--- begin TASK INPUTS ---
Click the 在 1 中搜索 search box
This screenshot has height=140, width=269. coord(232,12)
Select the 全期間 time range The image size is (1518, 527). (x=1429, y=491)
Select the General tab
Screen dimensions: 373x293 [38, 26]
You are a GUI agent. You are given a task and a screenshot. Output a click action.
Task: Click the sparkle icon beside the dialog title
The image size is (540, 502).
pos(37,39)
--- end TASK INPUTS ---
--- begin TASK INPUTS ---
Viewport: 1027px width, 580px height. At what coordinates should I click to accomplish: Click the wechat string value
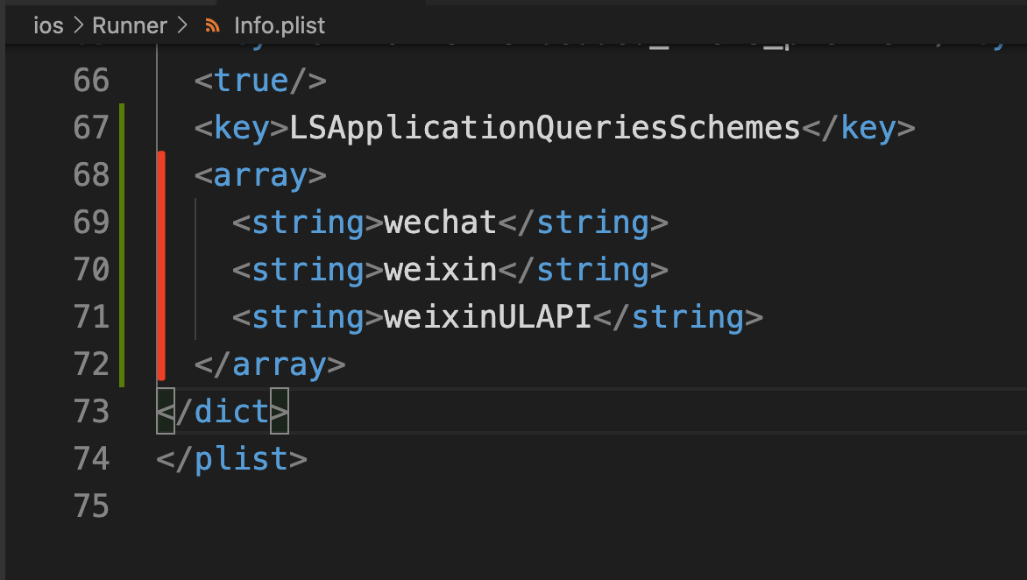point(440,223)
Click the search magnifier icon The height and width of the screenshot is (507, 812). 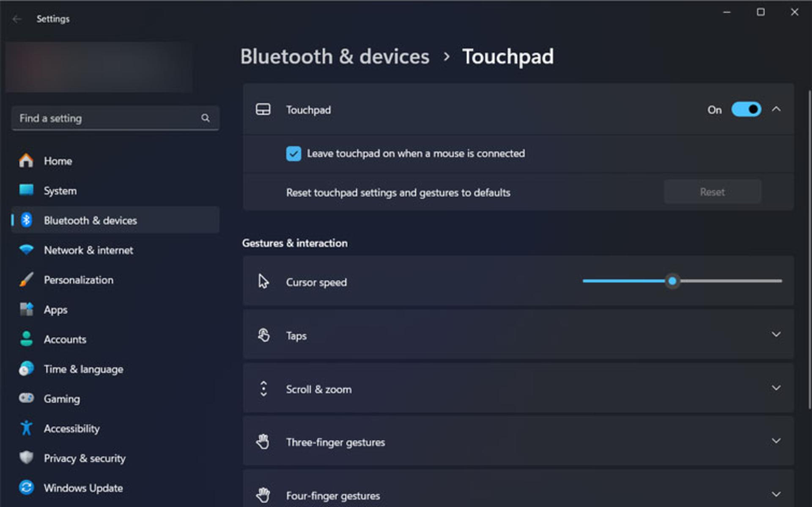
--- end TASK INPUTS ---
> _STATED TASK_
Put the lines between the one containing "Viewport: 1027px width, 580px" and the one containing "Click the search", inclusive, into a JSON list of strings with one string per line and blank lines skipped. Leave the pictures out.

> _RESULT FOR THIS TASK_
[
  "Viewport: 1027px width, 580px height. At what coordinates should I click to accomplish: Click the wechat string value",
  "point(440,223)",
  "Click the search magnifier icon The height and width of the screenshot is (507, 812). "
]